*How to complete this task*: Which lines of the records below contain the word "cell"? Copy each of them out.

*Information given*:
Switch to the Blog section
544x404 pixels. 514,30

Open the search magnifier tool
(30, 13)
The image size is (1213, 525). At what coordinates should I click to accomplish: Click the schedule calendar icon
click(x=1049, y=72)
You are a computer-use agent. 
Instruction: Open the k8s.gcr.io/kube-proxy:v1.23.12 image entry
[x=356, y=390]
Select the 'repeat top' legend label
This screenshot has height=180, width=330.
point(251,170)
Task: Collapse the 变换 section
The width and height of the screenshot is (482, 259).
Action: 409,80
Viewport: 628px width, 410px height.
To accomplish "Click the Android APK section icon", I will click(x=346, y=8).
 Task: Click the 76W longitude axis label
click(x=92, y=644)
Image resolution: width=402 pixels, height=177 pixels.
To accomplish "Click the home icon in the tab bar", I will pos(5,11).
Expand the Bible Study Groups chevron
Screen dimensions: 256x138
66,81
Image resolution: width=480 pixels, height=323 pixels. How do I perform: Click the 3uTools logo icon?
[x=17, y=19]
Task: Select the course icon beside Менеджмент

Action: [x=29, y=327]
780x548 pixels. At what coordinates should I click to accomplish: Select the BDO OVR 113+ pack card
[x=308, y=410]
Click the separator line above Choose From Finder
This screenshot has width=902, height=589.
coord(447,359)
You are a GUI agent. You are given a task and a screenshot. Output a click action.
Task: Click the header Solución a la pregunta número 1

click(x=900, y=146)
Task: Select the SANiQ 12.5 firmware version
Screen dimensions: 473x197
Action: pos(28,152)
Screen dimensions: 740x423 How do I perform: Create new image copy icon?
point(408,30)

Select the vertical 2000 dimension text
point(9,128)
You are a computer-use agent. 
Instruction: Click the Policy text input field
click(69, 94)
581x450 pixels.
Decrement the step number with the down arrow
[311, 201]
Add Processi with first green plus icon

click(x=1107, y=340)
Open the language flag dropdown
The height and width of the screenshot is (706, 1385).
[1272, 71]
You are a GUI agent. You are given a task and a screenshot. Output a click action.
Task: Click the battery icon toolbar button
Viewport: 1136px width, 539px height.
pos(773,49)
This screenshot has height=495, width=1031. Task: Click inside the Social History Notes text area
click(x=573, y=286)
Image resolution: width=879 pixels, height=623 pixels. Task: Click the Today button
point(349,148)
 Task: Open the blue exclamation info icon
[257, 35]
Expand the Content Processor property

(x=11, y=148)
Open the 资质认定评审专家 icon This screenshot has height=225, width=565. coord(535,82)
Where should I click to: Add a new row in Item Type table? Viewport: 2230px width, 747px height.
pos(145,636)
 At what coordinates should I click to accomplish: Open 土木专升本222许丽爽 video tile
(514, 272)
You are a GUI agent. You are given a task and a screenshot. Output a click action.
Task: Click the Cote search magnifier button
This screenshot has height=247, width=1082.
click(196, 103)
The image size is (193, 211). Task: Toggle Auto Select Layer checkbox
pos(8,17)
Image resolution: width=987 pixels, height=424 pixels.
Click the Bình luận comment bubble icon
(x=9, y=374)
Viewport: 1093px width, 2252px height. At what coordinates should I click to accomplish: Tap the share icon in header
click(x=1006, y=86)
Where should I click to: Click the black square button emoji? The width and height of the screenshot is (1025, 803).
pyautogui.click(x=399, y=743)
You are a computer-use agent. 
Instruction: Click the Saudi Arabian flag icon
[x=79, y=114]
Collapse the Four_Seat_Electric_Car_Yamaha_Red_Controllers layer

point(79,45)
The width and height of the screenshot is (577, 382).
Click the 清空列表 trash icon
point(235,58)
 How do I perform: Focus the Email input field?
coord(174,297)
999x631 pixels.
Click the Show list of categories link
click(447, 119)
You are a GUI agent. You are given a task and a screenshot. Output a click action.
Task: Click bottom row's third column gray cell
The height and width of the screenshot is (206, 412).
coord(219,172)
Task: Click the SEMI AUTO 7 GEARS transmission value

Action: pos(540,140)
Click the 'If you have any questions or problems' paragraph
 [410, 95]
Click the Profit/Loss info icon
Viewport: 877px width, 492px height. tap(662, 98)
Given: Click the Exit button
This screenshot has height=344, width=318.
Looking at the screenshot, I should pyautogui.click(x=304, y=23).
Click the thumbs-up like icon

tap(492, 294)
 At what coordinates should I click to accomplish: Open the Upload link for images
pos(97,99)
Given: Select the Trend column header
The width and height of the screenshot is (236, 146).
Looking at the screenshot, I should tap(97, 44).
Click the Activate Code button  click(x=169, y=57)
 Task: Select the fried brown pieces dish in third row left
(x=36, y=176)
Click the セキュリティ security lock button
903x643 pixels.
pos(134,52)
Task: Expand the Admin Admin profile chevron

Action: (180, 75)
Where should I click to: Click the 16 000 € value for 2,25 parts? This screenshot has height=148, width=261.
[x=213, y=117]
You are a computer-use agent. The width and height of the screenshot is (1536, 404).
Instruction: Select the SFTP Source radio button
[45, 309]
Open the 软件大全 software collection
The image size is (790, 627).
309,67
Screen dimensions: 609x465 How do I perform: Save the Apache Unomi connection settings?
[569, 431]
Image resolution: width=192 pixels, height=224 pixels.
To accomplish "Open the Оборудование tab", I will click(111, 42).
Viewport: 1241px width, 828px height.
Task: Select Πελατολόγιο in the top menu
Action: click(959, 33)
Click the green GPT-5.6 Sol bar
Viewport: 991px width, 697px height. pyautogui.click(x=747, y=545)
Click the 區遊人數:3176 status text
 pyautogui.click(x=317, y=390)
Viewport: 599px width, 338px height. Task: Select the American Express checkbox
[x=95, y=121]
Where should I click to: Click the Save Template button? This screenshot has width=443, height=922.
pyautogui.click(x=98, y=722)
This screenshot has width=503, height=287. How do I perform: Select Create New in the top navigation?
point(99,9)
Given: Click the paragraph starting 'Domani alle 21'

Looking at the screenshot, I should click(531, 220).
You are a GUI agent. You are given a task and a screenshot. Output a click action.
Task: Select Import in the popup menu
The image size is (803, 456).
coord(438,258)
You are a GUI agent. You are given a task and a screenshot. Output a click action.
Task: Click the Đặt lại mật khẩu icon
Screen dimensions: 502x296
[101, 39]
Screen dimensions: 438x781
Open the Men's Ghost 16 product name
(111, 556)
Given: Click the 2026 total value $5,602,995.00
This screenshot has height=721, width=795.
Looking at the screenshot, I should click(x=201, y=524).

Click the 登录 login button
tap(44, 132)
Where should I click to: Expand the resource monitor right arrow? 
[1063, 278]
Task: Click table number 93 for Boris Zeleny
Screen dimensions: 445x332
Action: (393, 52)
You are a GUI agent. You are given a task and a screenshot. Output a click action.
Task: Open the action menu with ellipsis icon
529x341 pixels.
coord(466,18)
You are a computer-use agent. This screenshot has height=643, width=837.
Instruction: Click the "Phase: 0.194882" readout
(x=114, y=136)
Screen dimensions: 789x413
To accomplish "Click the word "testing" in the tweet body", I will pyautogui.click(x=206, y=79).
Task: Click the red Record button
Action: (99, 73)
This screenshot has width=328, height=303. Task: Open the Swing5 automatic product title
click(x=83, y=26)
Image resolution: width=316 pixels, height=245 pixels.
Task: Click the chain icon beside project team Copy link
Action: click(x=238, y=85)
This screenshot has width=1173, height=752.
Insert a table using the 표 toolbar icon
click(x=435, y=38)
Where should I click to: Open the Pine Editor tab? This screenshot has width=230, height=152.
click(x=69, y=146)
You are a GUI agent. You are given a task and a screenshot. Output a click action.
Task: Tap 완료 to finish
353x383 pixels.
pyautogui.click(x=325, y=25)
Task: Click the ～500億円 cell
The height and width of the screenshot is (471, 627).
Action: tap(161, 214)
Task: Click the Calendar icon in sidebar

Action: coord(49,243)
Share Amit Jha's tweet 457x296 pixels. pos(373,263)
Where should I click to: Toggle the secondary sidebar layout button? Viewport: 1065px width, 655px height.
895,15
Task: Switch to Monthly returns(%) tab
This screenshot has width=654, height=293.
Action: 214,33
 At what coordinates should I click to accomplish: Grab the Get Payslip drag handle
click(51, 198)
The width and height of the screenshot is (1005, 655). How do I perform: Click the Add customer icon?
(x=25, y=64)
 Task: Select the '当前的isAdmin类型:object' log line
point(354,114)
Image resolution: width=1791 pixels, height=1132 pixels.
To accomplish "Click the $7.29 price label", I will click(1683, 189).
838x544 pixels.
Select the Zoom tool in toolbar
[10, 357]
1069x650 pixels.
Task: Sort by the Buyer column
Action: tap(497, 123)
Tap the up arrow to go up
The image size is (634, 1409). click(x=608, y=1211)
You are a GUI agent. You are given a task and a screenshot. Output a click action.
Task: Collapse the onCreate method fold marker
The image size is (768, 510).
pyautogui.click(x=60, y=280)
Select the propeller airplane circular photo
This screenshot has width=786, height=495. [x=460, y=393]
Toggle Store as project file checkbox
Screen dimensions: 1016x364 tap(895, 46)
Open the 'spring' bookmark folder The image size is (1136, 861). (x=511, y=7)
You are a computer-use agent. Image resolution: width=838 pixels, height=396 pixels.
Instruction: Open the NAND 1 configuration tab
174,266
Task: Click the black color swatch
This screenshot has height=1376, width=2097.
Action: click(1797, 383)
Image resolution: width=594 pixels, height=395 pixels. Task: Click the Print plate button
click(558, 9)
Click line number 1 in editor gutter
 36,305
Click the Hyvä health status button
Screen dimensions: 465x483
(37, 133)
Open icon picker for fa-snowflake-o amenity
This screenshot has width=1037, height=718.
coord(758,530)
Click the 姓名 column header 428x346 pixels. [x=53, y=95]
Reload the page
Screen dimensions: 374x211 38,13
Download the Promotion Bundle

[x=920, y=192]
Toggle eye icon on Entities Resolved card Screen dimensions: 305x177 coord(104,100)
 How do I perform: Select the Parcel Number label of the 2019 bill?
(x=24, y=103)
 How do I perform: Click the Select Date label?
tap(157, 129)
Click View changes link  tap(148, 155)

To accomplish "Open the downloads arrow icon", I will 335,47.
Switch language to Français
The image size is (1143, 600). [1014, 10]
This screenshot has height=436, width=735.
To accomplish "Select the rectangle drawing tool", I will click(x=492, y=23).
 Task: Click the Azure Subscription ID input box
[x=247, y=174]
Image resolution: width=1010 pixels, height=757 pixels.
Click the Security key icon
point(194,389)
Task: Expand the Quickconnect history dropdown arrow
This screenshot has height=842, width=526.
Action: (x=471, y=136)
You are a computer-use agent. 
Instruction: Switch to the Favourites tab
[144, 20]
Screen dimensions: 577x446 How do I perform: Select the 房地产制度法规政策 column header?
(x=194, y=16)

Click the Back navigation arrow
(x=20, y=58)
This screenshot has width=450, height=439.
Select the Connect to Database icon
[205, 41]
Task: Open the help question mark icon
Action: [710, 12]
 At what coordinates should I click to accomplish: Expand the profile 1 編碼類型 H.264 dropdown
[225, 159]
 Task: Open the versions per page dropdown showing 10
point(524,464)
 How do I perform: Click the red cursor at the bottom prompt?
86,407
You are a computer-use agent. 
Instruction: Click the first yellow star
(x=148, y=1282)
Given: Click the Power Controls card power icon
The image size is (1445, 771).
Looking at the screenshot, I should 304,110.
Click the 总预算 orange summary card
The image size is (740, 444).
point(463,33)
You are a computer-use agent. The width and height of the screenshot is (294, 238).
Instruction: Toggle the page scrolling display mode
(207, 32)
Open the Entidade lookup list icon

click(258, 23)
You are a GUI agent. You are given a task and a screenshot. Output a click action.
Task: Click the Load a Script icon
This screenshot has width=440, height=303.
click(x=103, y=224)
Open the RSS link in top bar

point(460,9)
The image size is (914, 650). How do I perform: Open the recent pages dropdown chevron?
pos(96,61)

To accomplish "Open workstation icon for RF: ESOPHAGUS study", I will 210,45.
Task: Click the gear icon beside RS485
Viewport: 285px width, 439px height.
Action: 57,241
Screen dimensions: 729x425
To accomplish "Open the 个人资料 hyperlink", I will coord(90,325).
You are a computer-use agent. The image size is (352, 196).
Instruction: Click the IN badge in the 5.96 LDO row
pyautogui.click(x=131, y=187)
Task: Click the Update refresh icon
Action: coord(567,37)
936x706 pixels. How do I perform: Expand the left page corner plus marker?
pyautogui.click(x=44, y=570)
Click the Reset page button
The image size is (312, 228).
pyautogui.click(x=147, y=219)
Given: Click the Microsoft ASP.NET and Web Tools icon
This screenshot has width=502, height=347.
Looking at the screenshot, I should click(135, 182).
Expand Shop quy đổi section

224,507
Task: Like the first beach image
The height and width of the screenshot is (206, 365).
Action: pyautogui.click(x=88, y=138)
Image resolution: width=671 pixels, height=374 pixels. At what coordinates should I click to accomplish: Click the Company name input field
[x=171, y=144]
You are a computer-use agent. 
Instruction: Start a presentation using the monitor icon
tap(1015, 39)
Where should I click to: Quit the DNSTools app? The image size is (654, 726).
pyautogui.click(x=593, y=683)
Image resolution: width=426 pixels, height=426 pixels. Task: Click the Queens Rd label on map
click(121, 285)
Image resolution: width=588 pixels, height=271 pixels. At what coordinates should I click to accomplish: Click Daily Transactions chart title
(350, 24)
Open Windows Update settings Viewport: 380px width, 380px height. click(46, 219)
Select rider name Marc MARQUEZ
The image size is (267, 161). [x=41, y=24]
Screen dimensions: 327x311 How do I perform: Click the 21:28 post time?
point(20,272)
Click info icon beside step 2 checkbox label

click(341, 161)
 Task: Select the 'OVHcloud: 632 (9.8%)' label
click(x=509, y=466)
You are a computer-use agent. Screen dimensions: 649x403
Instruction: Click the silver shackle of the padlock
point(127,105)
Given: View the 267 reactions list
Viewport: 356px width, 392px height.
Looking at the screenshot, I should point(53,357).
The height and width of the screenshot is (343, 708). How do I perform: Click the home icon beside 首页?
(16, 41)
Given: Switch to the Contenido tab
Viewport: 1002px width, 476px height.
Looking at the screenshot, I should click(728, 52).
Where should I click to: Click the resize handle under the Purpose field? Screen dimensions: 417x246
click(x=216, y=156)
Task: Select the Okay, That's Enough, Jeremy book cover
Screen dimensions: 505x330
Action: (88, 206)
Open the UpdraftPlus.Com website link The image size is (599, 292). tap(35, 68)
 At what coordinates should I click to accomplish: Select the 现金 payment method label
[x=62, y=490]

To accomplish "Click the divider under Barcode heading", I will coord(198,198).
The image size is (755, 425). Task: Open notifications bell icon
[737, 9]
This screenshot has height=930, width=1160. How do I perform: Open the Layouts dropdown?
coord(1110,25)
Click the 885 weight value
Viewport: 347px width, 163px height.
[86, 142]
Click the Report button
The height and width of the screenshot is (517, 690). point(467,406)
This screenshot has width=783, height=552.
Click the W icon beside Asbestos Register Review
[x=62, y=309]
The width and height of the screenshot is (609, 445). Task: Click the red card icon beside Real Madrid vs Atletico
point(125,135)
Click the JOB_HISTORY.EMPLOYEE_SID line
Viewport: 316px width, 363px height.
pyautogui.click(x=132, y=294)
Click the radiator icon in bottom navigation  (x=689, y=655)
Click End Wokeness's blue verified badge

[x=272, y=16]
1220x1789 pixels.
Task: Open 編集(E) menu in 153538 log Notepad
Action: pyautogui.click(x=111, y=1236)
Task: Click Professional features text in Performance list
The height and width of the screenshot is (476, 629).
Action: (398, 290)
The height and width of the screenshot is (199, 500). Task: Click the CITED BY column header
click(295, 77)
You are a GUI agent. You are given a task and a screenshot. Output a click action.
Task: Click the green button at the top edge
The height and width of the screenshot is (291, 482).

*Your solution*:
Task: Click bottom row's third column gray cell
Task: Click the ～500億円 cell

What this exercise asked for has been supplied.